(Material shown begins)

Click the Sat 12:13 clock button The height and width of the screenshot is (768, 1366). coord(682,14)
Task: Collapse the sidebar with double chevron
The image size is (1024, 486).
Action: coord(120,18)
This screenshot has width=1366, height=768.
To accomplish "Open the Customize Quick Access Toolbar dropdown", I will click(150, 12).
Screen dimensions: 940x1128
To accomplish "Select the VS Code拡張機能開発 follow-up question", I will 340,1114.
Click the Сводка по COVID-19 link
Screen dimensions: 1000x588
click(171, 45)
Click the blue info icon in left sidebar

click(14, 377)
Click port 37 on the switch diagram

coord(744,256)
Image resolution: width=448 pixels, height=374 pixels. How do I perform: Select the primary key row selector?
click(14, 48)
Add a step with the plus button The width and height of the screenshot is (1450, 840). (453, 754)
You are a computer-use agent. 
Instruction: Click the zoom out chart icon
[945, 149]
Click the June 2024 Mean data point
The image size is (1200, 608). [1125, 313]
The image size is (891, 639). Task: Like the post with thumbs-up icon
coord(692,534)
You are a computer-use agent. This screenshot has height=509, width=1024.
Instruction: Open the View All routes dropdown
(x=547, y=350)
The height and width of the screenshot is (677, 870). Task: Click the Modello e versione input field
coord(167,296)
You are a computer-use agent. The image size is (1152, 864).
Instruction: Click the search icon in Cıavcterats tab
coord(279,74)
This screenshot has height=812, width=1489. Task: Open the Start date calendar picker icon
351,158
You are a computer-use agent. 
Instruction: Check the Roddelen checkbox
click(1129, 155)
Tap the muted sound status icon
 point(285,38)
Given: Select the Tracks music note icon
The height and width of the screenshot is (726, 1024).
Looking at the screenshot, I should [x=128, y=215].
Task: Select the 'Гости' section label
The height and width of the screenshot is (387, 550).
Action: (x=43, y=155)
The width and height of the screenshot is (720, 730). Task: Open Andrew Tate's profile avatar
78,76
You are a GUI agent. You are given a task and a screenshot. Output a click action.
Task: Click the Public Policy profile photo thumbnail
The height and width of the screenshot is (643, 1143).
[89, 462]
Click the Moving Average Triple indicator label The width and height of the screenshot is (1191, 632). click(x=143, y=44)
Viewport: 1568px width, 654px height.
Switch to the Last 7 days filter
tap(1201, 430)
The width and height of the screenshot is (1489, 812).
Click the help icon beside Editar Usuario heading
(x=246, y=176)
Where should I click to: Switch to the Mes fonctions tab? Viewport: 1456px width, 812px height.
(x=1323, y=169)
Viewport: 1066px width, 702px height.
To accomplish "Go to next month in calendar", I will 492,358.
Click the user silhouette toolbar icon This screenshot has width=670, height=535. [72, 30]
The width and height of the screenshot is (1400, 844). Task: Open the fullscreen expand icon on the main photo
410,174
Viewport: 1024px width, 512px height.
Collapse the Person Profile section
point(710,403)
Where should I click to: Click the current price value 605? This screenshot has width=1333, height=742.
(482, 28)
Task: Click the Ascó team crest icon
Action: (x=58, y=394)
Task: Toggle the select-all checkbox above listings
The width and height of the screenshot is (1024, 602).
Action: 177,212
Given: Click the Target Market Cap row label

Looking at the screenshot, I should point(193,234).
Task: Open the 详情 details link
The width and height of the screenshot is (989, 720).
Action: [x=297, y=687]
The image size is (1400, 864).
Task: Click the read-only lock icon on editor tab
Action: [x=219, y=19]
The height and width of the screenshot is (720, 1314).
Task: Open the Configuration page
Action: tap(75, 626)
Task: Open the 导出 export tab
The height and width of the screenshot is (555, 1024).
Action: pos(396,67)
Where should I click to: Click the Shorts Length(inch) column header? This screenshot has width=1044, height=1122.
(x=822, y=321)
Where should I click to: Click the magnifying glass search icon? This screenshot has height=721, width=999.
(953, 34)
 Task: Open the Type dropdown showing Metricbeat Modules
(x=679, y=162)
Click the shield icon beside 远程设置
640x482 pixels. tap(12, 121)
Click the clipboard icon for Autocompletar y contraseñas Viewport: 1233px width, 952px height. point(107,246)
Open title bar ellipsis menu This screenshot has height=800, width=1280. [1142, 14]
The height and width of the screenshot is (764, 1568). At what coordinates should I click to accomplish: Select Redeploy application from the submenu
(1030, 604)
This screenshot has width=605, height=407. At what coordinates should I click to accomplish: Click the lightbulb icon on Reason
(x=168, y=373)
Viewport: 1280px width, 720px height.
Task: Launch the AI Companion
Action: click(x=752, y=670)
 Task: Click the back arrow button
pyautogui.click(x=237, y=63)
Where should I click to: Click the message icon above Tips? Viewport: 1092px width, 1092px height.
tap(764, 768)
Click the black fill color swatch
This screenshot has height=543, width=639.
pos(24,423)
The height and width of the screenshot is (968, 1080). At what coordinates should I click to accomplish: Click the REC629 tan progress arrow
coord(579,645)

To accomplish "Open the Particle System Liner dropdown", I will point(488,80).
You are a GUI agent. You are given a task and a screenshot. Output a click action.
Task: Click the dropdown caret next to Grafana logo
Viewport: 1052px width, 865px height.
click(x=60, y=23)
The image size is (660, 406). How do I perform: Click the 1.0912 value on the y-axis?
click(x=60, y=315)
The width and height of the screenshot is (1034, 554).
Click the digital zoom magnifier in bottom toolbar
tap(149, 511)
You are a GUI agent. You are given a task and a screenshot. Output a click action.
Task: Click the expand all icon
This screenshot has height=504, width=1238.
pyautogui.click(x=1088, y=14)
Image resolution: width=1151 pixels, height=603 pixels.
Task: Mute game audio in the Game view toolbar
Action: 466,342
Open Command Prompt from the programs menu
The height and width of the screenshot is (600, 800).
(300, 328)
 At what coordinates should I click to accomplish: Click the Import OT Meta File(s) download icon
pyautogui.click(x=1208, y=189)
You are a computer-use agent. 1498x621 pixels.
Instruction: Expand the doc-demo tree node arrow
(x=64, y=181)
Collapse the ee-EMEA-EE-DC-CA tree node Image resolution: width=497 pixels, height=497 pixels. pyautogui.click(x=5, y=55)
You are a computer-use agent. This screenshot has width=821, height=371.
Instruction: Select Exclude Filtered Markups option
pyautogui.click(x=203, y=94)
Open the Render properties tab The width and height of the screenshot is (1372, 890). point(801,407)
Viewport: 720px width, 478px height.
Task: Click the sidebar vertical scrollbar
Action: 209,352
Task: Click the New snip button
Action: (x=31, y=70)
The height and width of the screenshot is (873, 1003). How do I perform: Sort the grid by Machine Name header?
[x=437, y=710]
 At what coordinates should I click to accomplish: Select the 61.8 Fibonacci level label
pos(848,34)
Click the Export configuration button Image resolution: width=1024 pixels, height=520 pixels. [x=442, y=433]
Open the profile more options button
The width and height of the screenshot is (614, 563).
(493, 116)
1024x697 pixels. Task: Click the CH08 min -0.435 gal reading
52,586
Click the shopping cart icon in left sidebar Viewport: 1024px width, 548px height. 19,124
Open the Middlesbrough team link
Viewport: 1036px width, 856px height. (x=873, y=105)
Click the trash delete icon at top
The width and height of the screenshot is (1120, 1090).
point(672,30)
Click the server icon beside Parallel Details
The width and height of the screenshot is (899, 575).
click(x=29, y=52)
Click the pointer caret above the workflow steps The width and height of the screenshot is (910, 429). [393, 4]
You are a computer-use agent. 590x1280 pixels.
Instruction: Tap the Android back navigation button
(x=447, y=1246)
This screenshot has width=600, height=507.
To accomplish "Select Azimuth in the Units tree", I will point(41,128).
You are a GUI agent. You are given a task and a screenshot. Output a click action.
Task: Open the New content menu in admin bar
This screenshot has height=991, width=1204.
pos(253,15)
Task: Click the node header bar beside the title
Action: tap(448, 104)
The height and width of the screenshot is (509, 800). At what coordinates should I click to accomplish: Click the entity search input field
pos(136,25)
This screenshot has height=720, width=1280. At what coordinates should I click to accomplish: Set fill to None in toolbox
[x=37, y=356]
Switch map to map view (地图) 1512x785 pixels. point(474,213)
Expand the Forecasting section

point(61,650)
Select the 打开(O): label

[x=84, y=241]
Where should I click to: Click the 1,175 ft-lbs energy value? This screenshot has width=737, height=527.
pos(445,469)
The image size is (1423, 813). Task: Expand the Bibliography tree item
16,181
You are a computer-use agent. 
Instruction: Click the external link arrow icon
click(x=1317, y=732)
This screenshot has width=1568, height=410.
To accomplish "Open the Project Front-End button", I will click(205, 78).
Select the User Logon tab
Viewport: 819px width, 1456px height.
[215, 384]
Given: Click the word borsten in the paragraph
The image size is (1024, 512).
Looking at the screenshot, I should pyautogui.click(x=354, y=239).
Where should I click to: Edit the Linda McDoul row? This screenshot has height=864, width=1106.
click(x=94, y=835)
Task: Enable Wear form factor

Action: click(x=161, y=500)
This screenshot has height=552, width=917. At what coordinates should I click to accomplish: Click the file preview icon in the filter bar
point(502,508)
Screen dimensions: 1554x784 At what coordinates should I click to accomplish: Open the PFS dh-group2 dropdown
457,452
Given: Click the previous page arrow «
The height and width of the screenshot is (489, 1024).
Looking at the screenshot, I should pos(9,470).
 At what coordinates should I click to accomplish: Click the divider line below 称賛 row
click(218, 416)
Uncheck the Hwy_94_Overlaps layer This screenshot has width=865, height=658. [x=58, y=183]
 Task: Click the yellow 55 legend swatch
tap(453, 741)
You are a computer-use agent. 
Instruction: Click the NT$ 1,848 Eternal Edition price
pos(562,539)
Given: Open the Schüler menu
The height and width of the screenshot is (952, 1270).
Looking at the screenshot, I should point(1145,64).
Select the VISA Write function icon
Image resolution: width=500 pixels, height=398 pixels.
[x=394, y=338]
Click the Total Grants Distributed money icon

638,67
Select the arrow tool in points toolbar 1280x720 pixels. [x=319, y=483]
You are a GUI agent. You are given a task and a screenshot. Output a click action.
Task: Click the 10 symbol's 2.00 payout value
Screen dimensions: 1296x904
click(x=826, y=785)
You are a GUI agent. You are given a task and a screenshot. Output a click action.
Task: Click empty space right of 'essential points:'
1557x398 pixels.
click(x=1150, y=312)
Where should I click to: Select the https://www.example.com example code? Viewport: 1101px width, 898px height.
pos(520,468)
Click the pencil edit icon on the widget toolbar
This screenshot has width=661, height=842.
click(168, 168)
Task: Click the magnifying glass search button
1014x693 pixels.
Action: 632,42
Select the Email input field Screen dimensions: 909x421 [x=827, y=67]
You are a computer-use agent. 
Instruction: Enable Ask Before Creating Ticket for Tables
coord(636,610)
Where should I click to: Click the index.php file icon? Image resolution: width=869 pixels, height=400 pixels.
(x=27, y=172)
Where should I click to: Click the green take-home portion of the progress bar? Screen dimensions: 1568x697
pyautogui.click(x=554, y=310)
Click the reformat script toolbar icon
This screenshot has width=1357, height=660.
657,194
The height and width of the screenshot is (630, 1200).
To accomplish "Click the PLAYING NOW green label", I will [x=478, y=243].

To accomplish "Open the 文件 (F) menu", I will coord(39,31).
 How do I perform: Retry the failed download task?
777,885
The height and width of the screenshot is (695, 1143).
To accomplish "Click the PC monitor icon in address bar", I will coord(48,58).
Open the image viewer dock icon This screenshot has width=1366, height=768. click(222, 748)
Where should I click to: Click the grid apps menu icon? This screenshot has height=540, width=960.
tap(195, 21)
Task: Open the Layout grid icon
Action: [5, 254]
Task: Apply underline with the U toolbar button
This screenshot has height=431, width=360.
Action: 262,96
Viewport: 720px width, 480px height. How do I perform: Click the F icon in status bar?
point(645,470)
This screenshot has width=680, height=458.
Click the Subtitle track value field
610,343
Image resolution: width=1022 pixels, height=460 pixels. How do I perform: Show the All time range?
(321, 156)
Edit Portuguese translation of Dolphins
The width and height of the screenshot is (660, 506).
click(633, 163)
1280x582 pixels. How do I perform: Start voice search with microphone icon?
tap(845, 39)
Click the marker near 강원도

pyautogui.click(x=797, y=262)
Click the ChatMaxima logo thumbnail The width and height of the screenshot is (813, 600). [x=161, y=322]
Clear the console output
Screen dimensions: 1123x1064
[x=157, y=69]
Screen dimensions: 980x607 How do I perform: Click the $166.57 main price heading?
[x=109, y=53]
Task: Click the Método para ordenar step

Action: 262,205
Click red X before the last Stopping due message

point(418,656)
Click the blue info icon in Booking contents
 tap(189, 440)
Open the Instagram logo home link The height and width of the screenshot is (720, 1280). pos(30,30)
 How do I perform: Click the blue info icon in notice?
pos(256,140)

(Material shown ends)

→ **Aim of the exercise**:
Tally up how many lines in the preceding listing contain the word "thumbnail". Give nothing but the number.

→ **Exercise output**:
2